Firestore Data Model Explained: Collections, Documents, and Schema Design
The Firestore data model is built on three things: collections, documents, and subcollections. Understanding how they connect is the foundation. The more important lesson is that Firestore rewards developers who design their data structure around their query patterns from the start. Get this right and reads are fast and cheap. Get it wrong and you are restructuring data in production.
This page covers how Firestore organises data, how to model real application structures like users and orders, why denormalisation is expected, and the decisions that affect what you can query and what it costs. If you are new to Firestore, the Firestore Overview covers when the service fits and how per-operation billing works.
The simple explanation
Think of Firestore as a filing cabinet. Each drawer is a collection. Each folder inside a drawer is a document. Each folder contains data fields: a name, an email address, a status, a timestamp. Some folders have a mini-cabinet attached called a subcollection, which holds more folders of its own.

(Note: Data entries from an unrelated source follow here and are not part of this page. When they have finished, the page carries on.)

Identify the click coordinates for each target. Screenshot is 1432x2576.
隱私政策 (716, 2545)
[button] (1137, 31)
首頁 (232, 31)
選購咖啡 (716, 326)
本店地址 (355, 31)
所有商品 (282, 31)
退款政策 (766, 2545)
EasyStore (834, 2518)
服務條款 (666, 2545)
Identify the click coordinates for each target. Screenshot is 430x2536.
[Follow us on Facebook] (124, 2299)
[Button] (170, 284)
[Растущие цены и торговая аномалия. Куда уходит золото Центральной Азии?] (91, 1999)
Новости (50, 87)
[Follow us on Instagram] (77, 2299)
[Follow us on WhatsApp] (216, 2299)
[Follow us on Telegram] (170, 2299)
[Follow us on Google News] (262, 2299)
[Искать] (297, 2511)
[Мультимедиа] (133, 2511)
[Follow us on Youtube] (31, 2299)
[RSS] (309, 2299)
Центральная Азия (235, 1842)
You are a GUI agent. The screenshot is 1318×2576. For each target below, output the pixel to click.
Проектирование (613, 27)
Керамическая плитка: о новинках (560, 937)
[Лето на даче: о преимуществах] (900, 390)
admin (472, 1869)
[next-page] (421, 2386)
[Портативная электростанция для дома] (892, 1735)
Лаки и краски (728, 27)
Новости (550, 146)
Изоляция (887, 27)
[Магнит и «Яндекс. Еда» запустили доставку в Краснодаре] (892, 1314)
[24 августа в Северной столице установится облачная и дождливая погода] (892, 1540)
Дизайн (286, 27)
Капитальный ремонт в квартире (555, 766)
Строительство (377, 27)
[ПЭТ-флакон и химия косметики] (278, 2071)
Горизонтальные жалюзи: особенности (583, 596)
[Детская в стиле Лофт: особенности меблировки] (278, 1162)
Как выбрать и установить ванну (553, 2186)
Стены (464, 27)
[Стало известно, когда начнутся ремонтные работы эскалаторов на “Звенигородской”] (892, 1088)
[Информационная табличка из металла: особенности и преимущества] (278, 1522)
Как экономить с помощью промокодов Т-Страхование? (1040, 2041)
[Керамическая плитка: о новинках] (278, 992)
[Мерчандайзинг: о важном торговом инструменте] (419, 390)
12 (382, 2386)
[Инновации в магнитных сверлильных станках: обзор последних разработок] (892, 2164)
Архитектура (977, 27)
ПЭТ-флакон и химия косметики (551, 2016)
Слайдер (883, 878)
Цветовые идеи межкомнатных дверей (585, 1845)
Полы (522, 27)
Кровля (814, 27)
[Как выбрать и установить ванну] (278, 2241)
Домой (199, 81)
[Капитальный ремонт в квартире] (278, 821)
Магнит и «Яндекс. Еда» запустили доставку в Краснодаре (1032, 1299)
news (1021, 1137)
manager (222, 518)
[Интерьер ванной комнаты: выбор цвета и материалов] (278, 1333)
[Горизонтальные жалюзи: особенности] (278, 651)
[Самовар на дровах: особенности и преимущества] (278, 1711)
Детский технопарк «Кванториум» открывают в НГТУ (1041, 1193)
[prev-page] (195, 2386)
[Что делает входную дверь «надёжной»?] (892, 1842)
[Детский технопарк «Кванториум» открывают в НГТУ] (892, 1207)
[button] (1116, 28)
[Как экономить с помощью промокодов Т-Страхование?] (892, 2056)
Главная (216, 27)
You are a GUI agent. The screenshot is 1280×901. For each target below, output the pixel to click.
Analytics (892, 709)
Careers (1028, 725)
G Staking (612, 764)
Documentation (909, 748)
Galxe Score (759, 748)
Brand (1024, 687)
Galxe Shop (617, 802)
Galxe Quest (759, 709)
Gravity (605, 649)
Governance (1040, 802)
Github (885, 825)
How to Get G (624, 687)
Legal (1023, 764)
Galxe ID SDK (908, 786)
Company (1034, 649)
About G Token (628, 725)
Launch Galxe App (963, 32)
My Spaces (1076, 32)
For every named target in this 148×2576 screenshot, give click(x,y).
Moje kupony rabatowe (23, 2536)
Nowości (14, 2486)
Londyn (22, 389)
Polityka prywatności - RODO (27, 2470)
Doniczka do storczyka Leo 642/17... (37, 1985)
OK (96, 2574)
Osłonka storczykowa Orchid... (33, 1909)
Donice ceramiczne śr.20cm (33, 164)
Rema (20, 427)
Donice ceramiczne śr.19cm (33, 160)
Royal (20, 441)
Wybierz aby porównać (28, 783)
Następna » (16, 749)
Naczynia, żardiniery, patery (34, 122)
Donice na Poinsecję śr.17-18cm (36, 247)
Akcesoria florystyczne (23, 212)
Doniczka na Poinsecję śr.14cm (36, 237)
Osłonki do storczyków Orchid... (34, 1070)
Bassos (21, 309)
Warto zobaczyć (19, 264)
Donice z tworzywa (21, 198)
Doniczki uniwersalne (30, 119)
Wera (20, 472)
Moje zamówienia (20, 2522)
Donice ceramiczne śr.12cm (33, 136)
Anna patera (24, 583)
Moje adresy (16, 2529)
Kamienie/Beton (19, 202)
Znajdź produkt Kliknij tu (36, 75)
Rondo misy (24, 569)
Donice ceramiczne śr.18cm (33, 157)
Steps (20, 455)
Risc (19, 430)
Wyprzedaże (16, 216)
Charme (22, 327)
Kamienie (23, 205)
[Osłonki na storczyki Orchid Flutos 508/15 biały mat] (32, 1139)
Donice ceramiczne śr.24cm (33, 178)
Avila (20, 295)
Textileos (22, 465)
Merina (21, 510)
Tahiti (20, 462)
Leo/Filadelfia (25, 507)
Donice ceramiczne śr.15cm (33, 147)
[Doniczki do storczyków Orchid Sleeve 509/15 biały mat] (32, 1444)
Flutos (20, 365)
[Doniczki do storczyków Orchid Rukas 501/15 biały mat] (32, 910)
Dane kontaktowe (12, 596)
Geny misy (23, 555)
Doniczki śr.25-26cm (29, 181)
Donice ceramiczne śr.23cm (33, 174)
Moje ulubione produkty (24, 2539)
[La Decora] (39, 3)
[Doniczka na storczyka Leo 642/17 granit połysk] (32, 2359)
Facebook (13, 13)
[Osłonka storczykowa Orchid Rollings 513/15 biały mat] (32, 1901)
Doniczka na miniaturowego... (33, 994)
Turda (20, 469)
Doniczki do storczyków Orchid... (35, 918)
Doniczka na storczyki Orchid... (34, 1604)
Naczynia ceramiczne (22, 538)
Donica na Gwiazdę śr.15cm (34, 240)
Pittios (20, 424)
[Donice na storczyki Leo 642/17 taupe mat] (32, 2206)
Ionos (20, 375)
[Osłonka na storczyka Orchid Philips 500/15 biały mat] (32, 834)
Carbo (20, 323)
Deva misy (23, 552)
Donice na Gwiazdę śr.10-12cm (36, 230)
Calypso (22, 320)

There is no template every folder must follow. Two folders in the same drawer can hold completely different things. That flexibility is real but it is also a responsibility: the database will not stop you from storing data inconsistently.
The complexity in Firestore does not come from the structure itself. It comes from understanding how structure decisions control what you can query later, and what those queries cost per read.
How Firestore organises data
Collections
A collection is a container for documents. It has no properties of its own. Collections come into existence when you create the first document inside them, and disappear when the last document is removed. You do not create or delete collections directly.
A typical application has a small number of top-level collections:
users, products, orders. Each one
holds all documents of that type.
Documents
A document is the unit of data in Firestore. It is a set of named values similar to a JSON object, living inside a collection. Every document has a unique ID within its collection. IDs can be auto-generated by Firestore or set explicitly by your application.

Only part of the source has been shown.